Der dieses Jahr 265 Seiten starke Grundrechte-Report dokumentiert seit 1997 als Teil einer zivilgesellschaftlichen Öffentlichkeit jährlich den Umgang mit Bürger- und Menschenrechten in Deutschland. Das Hauptaugenmerk liegt auf den staatlichen Institutionen, von denen laut den Herausgebern die größten Gefährdungen der Grundrechte, der Demokratie und der Rechtsstaatlichkeit ausgehen.
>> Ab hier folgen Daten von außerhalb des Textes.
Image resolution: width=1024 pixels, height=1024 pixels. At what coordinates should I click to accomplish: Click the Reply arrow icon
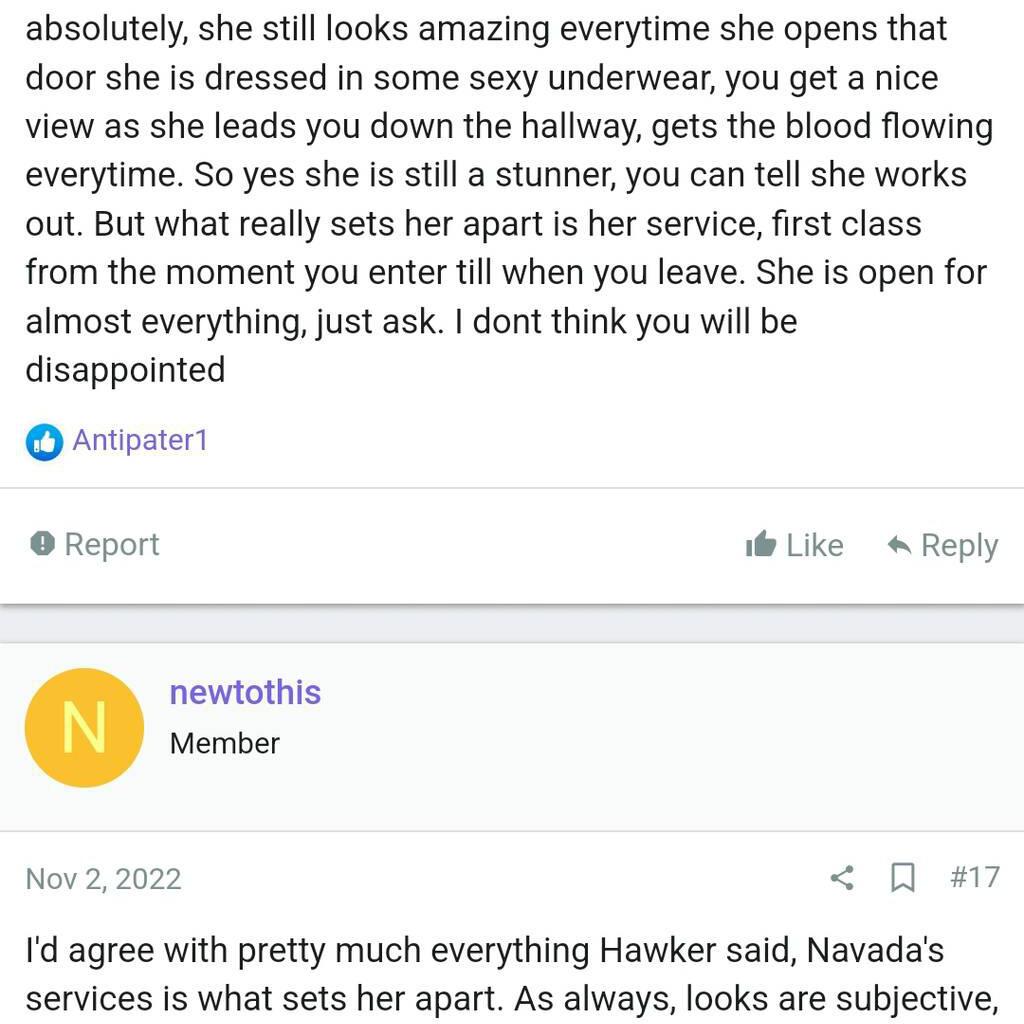pyautogui.click(x=899, y=545)
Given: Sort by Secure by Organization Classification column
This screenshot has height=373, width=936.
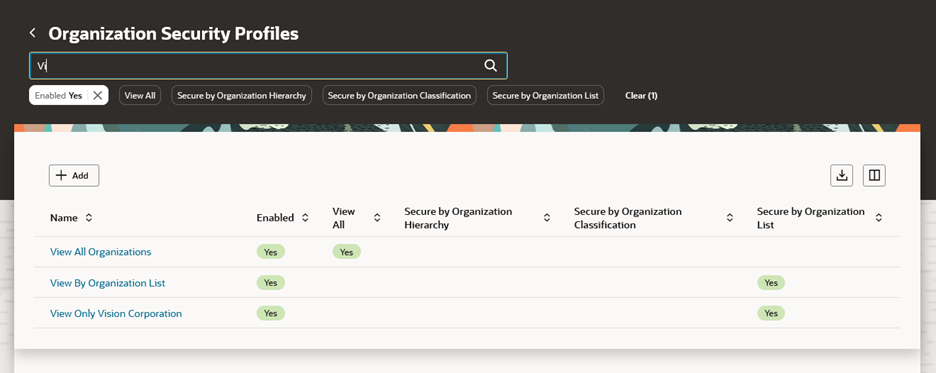Looking at the screenshot, I should (729, 218).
Einen Schwerpunkt bilden dieses Jahr die staatlichen Reaktionen auf die Corona-Pandemie. Diese "gingen mit teilweise erheblichen Grundrechtseingriffen einher" und bewegten sich oft im Spannungsfeld zwischen dem Schutz der Gesundheit und den Freiheitsrechten, heißt es im Vorwort. Die mitunter fundamentalen Einschränkungen, die zuvor kaum vorstellbar gewesen wären, stellten die Gesellschaft vor Herausforderungen. Sie belegten auch, dass gerade in Krisenzeiten bestehende gesellschaftliche Risse zutage gefördert würden. Für die Corona-Warn-App resümiert Rainer Rehak vom FIfF, dass damit verknüpfte Grundrechtsprobleme wie hochriskante Anonymisierungsprozesse sowie die Rolle von Apple und Google noch behoben werden müssten.

Die Macher begrüßen nach 15 Jahren Verfahrensdauer auch die höchstrichterliche Entscheidung, "dass die jahrzehntelange Überwachung des dem Grundrechte-Report seit langer Zeit verbundenen Publizisten und Bürgerrechtlers Rolf Gössner durch den Verfassungsschutz rechtswidrig war". In diesem Sinne gelte es weiterhin, "Grundrechte aktiv einzufordern und zu verteidigen". Den Band geben zehn deutsche Bürger- und Menschenrechtsorganisationen heraus, zu denen die Humanistische Union, das FIfF und die Gesellschaft für Freiheitsrechte zählen.